### PROMPT:
Reproduce exactly, and only, the lines below from the one containing "The image size is (603, 372)." through the one containing "Given: Click the Corsair sails logo".

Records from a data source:
===============
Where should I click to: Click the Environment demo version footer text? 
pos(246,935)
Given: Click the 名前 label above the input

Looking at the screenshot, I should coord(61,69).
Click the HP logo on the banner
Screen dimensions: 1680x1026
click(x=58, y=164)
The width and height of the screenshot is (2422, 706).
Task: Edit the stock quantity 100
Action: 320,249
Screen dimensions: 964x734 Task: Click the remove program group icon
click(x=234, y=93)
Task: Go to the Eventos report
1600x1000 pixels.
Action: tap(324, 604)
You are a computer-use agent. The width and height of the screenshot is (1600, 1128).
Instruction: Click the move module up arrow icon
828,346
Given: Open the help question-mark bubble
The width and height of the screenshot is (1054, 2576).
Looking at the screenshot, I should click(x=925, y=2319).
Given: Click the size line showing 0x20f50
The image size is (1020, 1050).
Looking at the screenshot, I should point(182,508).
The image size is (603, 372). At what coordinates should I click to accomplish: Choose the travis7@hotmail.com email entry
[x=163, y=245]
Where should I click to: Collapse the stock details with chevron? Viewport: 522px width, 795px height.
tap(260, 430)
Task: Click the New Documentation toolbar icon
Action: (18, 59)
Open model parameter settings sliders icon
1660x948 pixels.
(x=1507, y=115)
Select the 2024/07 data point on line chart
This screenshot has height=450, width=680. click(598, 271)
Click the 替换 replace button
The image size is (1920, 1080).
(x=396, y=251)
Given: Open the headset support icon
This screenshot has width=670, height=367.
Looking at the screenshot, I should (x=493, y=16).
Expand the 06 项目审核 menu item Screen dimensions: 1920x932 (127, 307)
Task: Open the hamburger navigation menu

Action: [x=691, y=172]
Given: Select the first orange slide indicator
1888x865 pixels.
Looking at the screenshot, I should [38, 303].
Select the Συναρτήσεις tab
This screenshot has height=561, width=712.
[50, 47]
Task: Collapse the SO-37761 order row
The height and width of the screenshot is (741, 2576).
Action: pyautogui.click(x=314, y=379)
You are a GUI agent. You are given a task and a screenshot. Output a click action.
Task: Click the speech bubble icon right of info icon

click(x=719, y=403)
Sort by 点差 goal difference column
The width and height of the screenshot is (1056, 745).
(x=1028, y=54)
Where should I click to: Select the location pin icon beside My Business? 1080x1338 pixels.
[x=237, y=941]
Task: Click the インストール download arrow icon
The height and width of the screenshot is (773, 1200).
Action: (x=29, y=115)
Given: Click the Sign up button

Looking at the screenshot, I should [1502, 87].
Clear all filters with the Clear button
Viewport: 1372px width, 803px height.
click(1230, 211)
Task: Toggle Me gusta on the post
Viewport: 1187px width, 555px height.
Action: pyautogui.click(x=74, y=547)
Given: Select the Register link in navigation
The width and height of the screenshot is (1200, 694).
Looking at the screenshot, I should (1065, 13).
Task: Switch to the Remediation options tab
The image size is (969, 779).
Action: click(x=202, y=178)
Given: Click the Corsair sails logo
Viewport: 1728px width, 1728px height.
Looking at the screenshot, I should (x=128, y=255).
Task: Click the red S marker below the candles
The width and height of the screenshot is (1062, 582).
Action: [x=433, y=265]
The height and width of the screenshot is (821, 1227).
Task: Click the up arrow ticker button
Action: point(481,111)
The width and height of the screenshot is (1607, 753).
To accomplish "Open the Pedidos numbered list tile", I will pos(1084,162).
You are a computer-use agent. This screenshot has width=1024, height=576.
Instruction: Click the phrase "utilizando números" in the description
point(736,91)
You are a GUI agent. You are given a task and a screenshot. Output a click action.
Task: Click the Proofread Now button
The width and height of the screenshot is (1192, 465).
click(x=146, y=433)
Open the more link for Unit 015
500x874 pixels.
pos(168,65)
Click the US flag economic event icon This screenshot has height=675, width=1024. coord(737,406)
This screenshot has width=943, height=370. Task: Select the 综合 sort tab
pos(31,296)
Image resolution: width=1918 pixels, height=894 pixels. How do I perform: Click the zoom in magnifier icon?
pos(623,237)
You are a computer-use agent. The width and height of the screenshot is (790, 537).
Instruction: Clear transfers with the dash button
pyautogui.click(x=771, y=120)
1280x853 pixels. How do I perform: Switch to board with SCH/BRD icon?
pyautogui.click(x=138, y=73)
===============
### ANSWER SECTION:
The image size is (603, 372). At what coordinates should I click to accomplish: Choose the travis7@hotmail.com email entry
[x=163, y=245]
Where should I click to: Collapse the stock details with chevron? Viewport: 522px width, 795px height.
tap(260, 430)
Task: Click the New Documentation toolbar icon
Action: (18, 59)
Open model parameter settings sliders icon
1660x948 pixels.
(x=1507, y=115)
Select the 2024/07 data point on line chart
This screenshot has height=450, width=680. click(598, 271)
Click the 替换 replace button
The image size is (1920, 1080).
(x=396, y=251)
Given: Open the headset support icon
This screenshot has width=670, height=367.
Looking at the screenshot, I should (x=493, y=16).
Expand the 06 项目审核 menu item Screen dimensions: 1920x932 (127, 307)
Task: Open the hamburger navigation menu

Action: [x=691, y=172]
Given: Select the first orange slide indicator
1888x865 pixels.
Looking at the screenshot, I should [38, 303].
Select the Συναρτήσεις tab
This screenshot has height=561, width=712.
[50, 47]
Task: Collapse the SO-37761 order row
The height and width of the screenshot is (741, 2576).
Action: pyautogui.click(x=314, y=379)
You are a GUI agent. You are given a task and a screenshot. Output a click action.
Task: Click the speech bubble icon right of info icon

click(x=719, y=403)
Sort by 点差 goal difference column
The width and height of the screenshot is (1056, 745).
(x=1028, y=54)
Where should I click to: Select the location pin icon beside My Business? 1080x1338 pixels.
[x=237, y=941]
Task: Click the インストール download arrow icon
The height and width of the screenshot is (773, 1200).
Action: (x=29, y=115)
Given: Click the Sign up button

Looking at the screenshot, I should [1502, 87].
Clear all filters with the Clear button
Viewport: 1372px width, 803px height.
click(1230, 211)
Task: Toggle Me gusta on the post
Viewport: 1187px width, 555px height.
Action: pyautogui.click(x=74, y=547)
Given: Select the Register link in navigation
The width and height of the screenshot is (1200, 694).
Looking at the screenshot, I should (1065, 13).
Task: Switch to the Remediation options tab
The image size is (969, 779).
Action: click(x=202, y=178)
Given: Click the Corsair sails logo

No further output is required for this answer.